Queries with distinct - CUBA Platform. Developer’s Manual

3.2.6.2.4. Queries with distinct

If a screen contains a table with paging, and JPQL that is used to load data can be modified at run time as a result of applying a generic filter or access group constraints, the following can happen when distinct operator is omitted in JPQL queries:

If a collection is joined at the database level, the loaded dataset will contain duplicate rows.
On client level, the duplicates disappear in the datasource as they are added to a map (java.util.Map).
In case of paged table, a page may show fewer lines than requested, while the total number of lines exceeds requested.

Thus, we recommend including distinct in JPQL queries, which ensures the absence of duplicates in the dataset returned from the database. However, certain DB servers (PostgreSQL in particular) have performance problems when executing SQL queries with distinct if the number of returned records is large (more than 10000).

To solve this, the platform contains a mechanism to operate correctly without distinct at SQL level.

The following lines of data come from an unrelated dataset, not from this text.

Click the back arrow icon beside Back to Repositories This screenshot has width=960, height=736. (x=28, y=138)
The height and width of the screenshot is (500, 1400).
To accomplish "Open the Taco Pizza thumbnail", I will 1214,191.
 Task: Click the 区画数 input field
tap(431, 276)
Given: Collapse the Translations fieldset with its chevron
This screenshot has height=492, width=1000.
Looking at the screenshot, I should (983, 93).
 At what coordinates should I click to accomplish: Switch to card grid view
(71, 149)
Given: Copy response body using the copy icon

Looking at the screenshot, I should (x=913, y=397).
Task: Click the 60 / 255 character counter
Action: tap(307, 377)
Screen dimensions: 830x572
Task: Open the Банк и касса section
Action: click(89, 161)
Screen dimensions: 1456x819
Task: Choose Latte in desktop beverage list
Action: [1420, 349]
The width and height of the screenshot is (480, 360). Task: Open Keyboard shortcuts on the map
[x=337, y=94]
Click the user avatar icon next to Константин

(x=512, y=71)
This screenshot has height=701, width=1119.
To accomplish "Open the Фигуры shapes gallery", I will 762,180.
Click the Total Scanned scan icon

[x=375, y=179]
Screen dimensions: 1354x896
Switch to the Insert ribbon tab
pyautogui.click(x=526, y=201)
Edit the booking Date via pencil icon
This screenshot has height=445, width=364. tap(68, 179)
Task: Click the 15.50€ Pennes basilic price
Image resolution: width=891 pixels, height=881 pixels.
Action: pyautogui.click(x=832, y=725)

This mechanism is enabled by cuba.inMemoryDistinct application property. When activated, it does the following:

The JPQL query should still include select distinct.
DataManager cuts distinct out of the JPQL query before sending it to ORM.
After the data page is loaded by DataManager, it deletes the duplicates and runs additional queries to DB in order to retrieve the necessary number of rows which are then returned to the client.